» **EXERCISE**
Print the entries once more, unchanged.

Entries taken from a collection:
§
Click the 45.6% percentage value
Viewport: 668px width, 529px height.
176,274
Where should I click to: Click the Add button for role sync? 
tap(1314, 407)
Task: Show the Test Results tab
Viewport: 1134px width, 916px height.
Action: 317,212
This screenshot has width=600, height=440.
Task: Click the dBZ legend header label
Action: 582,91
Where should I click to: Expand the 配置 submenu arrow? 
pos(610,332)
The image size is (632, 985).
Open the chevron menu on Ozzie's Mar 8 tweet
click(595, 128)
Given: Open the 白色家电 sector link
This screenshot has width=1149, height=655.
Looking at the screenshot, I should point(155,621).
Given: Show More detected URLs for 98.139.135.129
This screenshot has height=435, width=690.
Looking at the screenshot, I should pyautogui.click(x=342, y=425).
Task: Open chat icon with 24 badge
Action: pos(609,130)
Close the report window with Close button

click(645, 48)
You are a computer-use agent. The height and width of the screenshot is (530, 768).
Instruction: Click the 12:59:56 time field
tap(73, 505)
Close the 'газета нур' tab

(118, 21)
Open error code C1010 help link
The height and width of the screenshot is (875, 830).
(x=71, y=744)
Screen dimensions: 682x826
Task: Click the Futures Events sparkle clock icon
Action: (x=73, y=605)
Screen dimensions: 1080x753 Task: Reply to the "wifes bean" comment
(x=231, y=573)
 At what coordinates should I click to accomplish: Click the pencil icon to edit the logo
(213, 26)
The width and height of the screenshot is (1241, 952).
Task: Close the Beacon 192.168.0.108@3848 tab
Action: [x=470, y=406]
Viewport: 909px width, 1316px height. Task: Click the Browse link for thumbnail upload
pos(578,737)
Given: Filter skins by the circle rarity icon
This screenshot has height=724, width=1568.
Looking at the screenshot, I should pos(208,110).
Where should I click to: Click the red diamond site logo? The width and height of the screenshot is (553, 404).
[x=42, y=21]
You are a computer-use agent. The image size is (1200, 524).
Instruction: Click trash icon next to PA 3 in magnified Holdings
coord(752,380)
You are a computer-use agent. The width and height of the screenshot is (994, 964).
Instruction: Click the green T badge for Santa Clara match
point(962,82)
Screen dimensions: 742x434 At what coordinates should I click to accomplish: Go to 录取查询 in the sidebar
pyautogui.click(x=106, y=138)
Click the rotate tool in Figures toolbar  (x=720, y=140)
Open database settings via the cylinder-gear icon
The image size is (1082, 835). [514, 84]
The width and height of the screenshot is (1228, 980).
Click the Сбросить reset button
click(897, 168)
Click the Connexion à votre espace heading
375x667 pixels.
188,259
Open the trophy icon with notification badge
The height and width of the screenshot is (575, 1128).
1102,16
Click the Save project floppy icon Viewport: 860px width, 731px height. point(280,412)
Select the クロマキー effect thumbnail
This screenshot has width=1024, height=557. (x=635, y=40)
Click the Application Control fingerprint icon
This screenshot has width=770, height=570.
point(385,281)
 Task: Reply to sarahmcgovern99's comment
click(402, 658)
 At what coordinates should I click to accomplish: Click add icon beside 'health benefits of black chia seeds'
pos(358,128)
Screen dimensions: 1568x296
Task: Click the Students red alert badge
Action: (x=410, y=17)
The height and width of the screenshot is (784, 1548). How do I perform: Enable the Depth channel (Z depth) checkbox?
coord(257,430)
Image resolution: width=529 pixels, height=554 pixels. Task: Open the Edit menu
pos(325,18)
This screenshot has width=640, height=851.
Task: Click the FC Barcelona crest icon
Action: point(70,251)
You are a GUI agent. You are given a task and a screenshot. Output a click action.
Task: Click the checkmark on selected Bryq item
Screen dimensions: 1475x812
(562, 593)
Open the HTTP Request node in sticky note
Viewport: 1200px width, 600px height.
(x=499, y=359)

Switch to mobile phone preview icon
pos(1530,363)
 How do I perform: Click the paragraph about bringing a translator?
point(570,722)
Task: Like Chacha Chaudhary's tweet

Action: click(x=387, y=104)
§
» **RESULT**
Click the 45.6% percentage value
Viewport: 668px width, 529px height.
176,274
Where should I click to: Click the Add button for role sync? 
tap(1314, 407)
Task: Show the Test Results tab
Viewport: 1134px width, 916px height.
Action: 317,212
This screenshot has width=600, height=440.
Task: Click the dBZ legend header label
Action: 582,91
Where should I click to: Expand the 配置 submenu arrow? 
pos(610,332)
The image size is (632, 985).
Open the chevron menu on Ozzie's Mar 8 tweet
click(595, 128)
Given: Open the 白色家电 sector link
This screenshot has width=1149, height=655.
Looking at the screenshot, I should point(155,621).
Given: Show More detected URLs for 98.139.135.129
This screenshot has height=435, width=690.
Looking at the screenshot, I should pyautogui.click(x=342, y=425).
Task: Open chat icon with 24 badge
Action: pos(609,130)
Close the report window with Close button

click(645, 48)
You are a computer-use agent. The height and width of the screenshot is (530, 768).
Instruction: Click the 12:59:56 time field
tap(73, 505)
Close the 'газета нур' tab

(118, 21)
Open error code C1010 help link
The height and width of the screenshot is (875, 830).
(x=71, y=744)
Screen dimensions: 682x826
Task: Click the Futures Events sparkle clock icon
Action: (x=73, y=605)
Screen dimensions: 1080x753 Task: Reply to the "wifes bean" comment
(x=231, y=573)
 At what coordinates should I click to accomplish: Click the pencil icon to edit the logo
(213, 26)
The width and height of the screenshot is (1241, 952).
Task: Close the Beacon 192.168.0.108@3848 tab
Action: [x=470, y=406]
Viewport: 909px width, 1316px height. Task: Click the Browse link for thumbnail upload
pos(578,737)
Given: Filter skins by the circle rarity icon
This screenshot has height=724, width=1568.
Looking at the screenshot, I should pos(208,110).
Where should I click to: Click the red diamond site logo? The width and height of the screenshot is (553, 404).
[x=42, y=21]
You are a computer-use agent. The image size is (1200, 524).
Instruction: Click trash icon next to PA 3 in magnified Holdings
coord(752,380)
You are a computer-use agent. The width and height of the screenshot is (994, 964).
Instruction: Click the green T badge for Santa Clara match
point(962,82)
Screen dimensions: 742x434 At what coordinates should I click to accomplish: Go to 录取查询 in the sidebar
pyautogui.click(x=106, y=138)
Click the rotate tool in Figures toolbar  (x=720, y=140)
Open database settings via the cylinder-gear icon
The image size is (1082, 835). [514, 84]
The width and height of the screenshot is (1228, 980).
Click the Сбросить reset button
click(897, 168)
Click the Connexion à votre espace heading
375x667 pixels.
188,259
Open the trophy icon with notification badge
The height and width of the screenshot is (575, 1128).
1102,16
Click the Save project floppy icon Viewport: 860px width, 731px height. point(280,412)
Select the クロマキー effect thumbnail
This screenshot has width=1024, height=557. (x=635, y=40)
Click the Application Control fingerprint icon
This screenshot has width=770, height=570.
point(385,281)
 Task: Reply to sarahmcgovern99's comment
click(402, 658)
 At what coordinates should I click to accomplish: Click add icon beside 'health benefits of black chia seeds'
pos(358,128)
Screen dimensions: 1568x296
Task: Click the Students red alert badge
Action: (x=410, y=17)
The height and width of the screenshot is (784, 1548). How do I perform: Enable the Depth channel (Z depth) checkbox?
coord(257,430)
Image resolution: width=529 pixels, height=554 pixels. Task: Open the Edit menu
pos(325,18)
This screenshot has width=640, height=851.
Task: Click the FC Barcelona crest icon
Action: point(70,251)
You are a GUI agent. You are given a task and a screenshot. Output a click action.
Task: Click the checkmark on selected Bryq item
Screen dimensions: 1475x812
(562, 593)
Open the HTTP Request node in sticky note
Viewport: 1200px width, 600px height.
(x=499, y=359)

Switch to mobile phone preview icon
pos(1530,363)
 How do I perform: Click the paragraph about bringing a translator?
point(570,722)
Task: Like Chacha Chaudhary's tweet

Action: click(x=387, y=104)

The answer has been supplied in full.